Suicide’s “contagiousness” is complicated—studies on 13 Reasons Why prove it


Enlarge / Katherine Langford, Derek Luke, Dylan Minnette, Alisha Boe, Miles Heizer, and Brian Yorkey attend #NETFLIXFYSEE Event For “13 Reasons Why” Season 2 – Inside at Netflix FYSEE At Raleigh Studios on June 1, 2018 in Los Angeles, Calif. (credit: Getty | Presley, Ann)

A study out this week suggests that the release of the first season of Netflix’s 13 Reasons Why series in 2017 led to a small but notable uptick in teen suicides. The finding seems to confirm widespread apprehensions among mental health experts and advocates that a suicide “contagion” could spread from the teen drama, which centers around a 17-year-old girl’s suicide and includes graphic details. But the study contains significant caveats, and the findings should be interpreted cautiously.

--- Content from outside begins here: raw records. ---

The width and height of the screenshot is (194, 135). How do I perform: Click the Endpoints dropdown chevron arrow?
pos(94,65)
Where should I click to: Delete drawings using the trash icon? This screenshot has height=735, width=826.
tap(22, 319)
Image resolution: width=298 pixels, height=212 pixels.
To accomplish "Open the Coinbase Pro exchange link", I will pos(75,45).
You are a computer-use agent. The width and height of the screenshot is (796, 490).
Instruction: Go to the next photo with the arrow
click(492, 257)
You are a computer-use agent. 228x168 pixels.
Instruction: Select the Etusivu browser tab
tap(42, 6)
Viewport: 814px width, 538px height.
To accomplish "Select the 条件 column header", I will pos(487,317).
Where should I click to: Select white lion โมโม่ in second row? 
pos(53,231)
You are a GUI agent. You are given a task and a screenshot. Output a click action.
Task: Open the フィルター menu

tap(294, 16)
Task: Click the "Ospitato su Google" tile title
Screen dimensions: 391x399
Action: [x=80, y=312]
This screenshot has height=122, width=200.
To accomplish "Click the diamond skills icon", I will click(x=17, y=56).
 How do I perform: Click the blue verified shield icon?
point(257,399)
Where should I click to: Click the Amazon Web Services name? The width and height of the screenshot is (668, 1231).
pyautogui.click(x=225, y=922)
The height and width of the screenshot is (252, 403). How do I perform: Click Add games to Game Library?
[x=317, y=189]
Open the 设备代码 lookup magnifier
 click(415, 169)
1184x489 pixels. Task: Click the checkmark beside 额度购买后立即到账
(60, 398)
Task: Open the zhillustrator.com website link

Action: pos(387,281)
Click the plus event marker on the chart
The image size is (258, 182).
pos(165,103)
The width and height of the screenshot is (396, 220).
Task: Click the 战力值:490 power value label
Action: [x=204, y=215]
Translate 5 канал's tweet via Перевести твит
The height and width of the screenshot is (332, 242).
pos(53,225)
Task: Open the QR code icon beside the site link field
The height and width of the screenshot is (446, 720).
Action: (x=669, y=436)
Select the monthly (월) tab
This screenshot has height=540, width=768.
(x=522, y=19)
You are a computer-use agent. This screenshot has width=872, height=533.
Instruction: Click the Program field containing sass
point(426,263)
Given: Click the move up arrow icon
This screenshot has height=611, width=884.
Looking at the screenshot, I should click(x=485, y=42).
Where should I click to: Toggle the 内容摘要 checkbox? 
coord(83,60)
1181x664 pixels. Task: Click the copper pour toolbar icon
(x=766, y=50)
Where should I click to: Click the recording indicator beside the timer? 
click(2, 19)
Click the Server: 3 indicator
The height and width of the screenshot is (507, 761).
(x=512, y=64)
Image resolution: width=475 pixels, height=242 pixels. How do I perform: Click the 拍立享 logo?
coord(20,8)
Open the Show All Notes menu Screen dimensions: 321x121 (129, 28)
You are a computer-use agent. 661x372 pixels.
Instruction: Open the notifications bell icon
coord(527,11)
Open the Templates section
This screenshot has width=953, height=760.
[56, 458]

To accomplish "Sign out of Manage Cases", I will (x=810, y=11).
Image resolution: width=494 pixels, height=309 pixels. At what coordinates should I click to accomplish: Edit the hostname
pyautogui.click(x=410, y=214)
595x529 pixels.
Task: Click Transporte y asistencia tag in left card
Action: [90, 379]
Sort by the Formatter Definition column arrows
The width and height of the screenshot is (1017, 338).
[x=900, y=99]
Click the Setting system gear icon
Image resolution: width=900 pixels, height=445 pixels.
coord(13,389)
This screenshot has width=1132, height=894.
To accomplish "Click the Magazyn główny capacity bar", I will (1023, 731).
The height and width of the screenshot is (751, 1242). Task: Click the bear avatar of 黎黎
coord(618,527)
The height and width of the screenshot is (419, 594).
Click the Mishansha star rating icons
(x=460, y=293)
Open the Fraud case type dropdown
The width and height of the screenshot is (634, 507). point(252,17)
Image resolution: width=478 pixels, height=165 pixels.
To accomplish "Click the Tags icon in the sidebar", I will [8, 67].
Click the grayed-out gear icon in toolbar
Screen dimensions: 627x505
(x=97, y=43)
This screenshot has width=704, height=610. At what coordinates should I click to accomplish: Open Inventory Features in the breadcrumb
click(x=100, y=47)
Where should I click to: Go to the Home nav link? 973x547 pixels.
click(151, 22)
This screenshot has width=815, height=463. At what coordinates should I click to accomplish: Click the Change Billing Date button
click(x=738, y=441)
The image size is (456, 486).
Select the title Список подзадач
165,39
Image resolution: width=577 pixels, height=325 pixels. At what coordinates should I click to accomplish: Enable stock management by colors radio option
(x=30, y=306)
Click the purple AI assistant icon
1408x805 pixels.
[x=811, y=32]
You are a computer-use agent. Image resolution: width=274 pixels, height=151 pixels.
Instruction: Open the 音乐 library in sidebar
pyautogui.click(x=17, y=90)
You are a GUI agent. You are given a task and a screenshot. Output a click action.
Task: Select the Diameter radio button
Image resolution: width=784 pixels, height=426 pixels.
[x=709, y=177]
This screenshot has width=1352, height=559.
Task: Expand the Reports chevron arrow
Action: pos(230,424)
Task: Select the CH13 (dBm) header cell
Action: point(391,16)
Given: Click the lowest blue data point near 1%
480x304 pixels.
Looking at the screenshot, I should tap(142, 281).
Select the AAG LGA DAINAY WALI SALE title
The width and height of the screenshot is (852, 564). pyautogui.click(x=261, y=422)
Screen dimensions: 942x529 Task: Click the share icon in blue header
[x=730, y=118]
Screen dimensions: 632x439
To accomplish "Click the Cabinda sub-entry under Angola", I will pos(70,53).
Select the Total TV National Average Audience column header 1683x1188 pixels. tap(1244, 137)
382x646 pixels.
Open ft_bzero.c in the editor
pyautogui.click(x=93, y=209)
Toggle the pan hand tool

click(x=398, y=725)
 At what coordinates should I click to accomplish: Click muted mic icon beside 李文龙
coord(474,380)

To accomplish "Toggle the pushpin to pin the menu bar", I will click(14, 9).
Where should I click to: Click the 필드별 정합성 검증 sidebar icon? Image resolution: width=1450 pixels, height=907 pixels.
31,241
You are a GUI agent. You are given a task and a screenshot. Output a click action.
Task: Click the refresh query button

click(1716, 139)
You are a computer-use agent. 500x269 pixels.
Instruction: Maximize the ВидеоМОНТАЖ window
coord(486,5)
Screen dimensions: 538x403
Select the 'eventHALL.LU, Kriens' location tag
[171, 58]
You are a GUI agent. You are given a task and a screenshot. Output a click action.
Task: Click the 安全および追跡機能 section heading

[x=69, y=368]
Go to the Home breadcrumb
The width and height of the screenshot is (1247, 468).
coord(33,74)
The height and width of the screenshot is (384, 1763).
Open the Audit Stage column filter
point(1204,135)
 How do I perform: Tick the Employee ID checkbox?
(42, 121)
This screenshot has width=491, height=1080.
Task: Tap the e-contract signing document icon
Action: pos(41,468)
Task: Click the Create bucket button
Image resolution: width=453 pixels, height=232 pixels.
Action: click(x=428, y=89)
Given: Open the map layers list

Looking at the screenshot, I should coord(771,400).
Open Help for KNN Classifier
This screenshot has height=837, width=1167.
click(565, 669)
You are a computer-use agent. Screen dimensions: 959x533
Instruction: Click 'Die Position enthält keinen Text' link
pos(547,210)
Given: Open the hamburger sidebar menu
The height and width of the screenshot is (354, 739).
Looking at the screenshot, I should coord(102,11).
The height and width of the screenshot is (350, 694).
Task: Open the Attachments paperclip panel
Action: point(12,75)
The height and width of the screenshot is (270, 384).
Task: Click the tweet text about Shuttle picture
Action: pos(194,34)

The study was published online by the Journal of the American Academy of Child & Adolescent Psychiatry and conducted by a research team led by epidemiologist Jeff Bridge at Nationwide Children’s Hospital in Columbus, Ohio. The researchers analyzed monthly suicide rates in the four years prior to the show’s March 31, 2017 release, plus post-release suicide rates through December 31, 2017.

The researchers concluded that in the month following the show’s initial release in April 2017, there was a 28.9 percent increase in suicides among 10- to 17-year-olds that would not have otherwise been predicted. They also found elevated rates in June and December of 2017, which they attributed to the show as well.